Rethinking Hallucinations: Correctness, Consistency, and Prompt Multiplicity
Prakhar Ganesh, Reza Shokri, Golnoosh Farnadi
TL;DR
This work reframes LLM hallucinations by introducing prompt multiplicity, a metric capturing output consistency across varied prompts. It demonstrates that many benchmarks exhibit high multiplicity despite stable overall accuracy, revealing harms not captured by correctness alone. Through definitions of Ambiguity and Self-consistency, the authors map hallucination evaluation onto a refined taxonomy of prompt-sensitive, prompt-agnostic, and random errors, showing that detection methods tend to align with consistency rather than factual correctness. The study also shows that retrieval-based mitigation like RAG can reduce errors but introduces new consistency challenges due to prompt-dependent retrieval, underscoring the need for a consistency-aware evaluation framework to guide robust mitigation strategies.

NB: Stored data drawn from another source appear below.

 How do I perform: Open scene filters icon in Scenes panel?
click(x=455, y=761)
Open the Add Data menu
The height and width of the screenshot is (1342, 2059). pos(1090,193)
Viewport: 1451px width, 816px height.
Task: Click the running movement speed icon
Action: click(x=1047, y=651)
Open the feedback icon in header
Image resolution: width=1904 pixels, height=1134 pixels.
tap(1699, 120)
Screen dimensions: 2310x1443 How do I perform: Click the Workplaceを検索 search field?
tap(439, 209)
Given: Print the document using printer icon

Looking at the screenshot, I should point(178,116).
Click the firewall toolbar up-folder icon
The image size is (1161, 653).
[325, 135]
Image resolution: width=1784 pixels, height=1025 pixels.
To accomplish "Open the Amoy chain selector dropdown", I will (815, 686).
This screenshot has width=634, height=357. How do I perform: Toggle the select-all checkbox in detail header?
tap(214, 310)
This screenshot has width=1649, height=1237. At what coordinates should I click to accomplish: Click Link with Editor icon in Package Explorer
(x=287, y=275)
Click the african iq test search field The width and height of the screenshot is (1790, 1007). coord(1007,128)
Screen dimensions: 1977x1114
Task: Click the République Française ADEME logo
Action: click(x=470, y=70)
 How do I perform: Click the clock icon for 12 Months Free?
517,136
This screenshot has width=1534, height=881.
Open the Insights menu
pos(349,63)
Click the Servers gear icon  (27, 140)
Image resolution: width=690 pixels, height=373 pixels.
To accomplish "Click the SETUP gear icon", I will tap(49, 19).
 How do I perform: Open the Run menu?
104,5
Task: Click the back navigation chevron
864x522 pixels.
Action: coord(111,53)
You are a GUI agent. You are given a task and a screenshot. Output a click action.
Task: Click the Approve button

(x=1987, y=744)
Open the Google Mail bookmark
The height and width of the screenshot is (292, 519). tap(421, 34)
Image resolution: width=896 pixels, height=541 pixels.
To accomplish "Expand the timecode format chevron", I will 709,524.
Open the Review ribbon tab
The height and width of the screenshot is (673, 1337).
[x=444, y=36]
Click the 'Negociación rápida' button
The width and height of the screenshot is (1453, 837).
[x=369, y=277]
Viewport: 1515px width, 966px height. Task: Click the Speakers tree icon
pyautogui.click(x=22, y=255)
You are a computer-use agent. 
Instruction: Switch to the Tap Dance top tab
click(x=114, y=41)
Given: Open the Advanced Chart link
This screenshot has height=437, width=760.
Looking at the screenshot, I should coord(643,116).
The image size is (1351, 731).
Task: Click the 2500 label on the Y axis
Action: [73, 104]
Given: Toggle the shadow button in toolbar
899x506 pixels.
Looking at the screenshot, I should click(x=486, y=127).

Overall, the paper provides a principled lens to assess real-world risks and to align detection and mitigation with the nuanced harms of LLM hallucinations.
Abstract
Large language models (LLMs) are known to "hallucinate" by generating false or misleading outputs. Hallucinations pose various harms, from erosion of trust to widespread misinformation. Existing hallucination evaluation, however, focuses only on correctness and often overlooks consistency, necessary to distinguish and address these harms. To bridge this gap, we introduce prompt multiplicity, a framework for quantifying consistency in LLM evaluations. Our analysis reveals significant multiplicity (over 50% inconsistency in benchmarks like Med-HALT), suggesting that hallucination-related harms have been severely misunderstood. Furthermore, we study the role of consistency in hallucination detection and mitigation. We find that: (a) detection techniques detect consistency, not correctness, and (b) mitigation techniques like RAG, while beneficial, can introduce additional inconsistencies. By integrating prompt multiplicity into hallucination evaluation, we provide an improved framework of potential harms and uncover critical limitations in current detection and mitigation strategies.